> [TREŚĆ ZADAŃ]
A. Streść fragment orzeczenia w dwóch zdaniach.
B. Odpowiedz na podstawie fragmentu orzeczenia, każdą odpowiedź w osobnym wierszu:
(i) Kto przewodniczył składowi sądu okręgowego?
(ii) Do jakiego znaku drogowego nie zastosował się obwiniony?
(iii) Jaką grzywnę wymierzył obwinionemu sąd rejonowy?

Pełny tekst orzeczenia

Sygn. akt II Ka 214/17

WYROK

W IMIENIU RZECZYPOSPOLITEJ POLSKIEJ

Dnia 25 października 2017 roku

Sąd Okręgowy w Sieradzu, II Wydział Karny w składzie:

Przewodniczący: SSO Jacek Wojdyn

Protokolant: sekr. sąd. Monika Szukalska

po rozpoznaniu 25 października 2017 roku

sprawy M. G.

obwinionej o czyn z art. 97 k.w.

na skutek apelacji wniesionej przez obwinionego

od wyroku Sądu Rejonowego w Wieluniu z dnia 5 czerwca 2017 roku

wydanego w sprawie o sygn. akt II W 436/16

1.  utrzymuje w mocy zaskarżony wyrok;

2.  zasądza od obwinionego M. G. na rzecz Skarbu Państwa kwotę 100 zł (sto złotych) tytułem opłaty oraz kwotę 50 zł (pięćdziesiąt złotych) zryczałtowanych wydatków.

Sygn. akt II Ka 214/17

UZASADNIENIE

Do Sądu Rejonowego w Wieluniu wpłynął wniosek o ukaranie M. G., który został obwiniony o to, że w dniu 28 lutego 2015 r. o godz.9:16 na drodze krajowej nr (...) km, 8 hm trasy w miejscowości G. pow. (...) woj. (...) kierując samochodem marki R. (...) o nr rej. (...) nie zastosował się do znaku drogowego B-33 „ograniczenie prędkości do 50 km/h” i przekroczył prędkość o 47 km/h, to jest o wykroczenie z art. 97 k.w. w zw. z art.20 ust. 3 pkt 1 ustawy „Prawo o ruchu drogowym

Wyrokiem z 5 czerwca 2016 roku wydanym w sprawie o sygn. akt II W 436/16, sąd uznał obwinionego M. G. w miejsce zarzucanego mu czynu za winnego tego, że w dniu 28 lutego 2016 roku około godz. 19.16 na drodze krajowej w rejonie miejscowości G., pow. (...) woj. (...) kierował samochodem marki R. (...) z prędkością 97 km/h nie stosując się do ograniczenia prędkości określonego znakiem drogowym B-33 „ograniczenie prędkości do 50 km/h” to jest dokonania czynu wyczerpującego dyspozycję art. 92a. k.w. i za to na podstawie powołanego przepisu wymierzył mu karę 1.000 zł grzywny. Ponadto sąd obciążył obwinionego kosztami sądowymi w łącznej kwocie 200 zł.

> [REKORDY]
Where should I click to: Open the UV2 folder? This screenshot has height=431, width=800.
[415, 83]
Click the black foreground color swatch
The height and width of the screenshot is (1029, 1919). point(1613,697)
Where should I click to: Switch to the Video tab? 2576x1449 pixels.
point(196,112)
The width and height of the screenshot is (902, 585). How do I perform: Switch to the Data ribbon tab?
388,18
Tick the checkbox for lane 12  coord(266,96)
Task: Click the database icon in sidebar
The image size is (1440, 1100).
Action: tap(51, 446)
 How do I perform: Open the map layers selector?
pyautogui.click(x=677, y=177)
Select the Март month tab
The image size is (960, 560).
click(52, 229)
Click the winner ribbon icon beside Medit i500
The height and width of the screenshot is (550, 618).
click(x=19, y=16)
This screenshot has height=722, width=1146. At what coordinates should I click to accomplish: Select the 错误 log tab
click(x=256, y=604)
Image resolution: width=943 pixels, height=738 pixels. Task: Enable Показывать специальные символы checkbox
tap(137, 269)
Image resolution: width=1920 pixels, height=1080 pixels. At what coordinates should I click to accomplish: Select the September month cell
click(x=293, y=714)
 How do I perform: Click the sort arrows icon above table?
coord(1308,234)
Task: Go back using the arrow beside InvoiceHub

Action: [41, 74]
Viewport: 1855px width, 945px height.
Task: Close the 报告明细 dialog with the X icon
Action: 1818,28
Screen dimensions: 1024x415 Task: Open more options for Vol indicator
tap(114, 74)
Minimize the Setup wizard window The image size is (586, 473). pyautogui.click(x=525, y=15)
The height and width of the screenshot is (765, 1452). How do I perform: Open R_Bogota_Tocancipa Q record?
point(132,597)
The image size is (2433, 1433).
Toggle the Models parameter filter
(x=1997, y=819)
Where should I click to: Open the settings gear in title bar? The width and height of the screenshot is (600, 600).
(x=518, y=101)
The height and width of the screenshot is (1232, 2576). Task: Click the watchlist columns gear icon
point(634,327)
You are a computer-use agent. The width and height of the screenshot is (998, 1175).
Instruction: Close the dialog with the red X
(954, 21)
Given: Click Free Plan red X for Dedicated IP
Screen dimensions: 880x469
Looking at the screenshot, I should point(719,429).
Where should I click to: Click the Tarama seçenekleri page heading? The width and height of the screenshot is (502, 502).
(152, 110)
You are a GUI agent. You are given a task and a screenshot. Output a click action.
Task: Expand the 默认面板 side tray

> [PRAWIDŁOWE ODPOWIEDZI]
A. Sąd Okręgowy w Sieradzu 25 października 2017 roku utrzymał w mocy zaskarżony wyrok Sądu Rejonowego w Wieluniu i zasądził od obwinionego M. G. na rzecz Skarbu Państwa 100 zł opłaty oraz 50 zł zryczałtowanych wydatków. Według uzasadnienia sąd rejonowy uznał M. G. winnym jazdy samochodem z prędkością 97 km/h wbrew znakowi B-33 „ograniczenie prędkości do 50 km/h”, wymierzył mu 1.000 zł grzywny i obciążył go kosztami sądowymi w łącznej kwocie 200 zł.

B.
(i) SSO Jacek Wojdyn
(ii) Do znaku B-33 „ograniczenie prędkości do 50 km/h”
(iii) 1.000 zł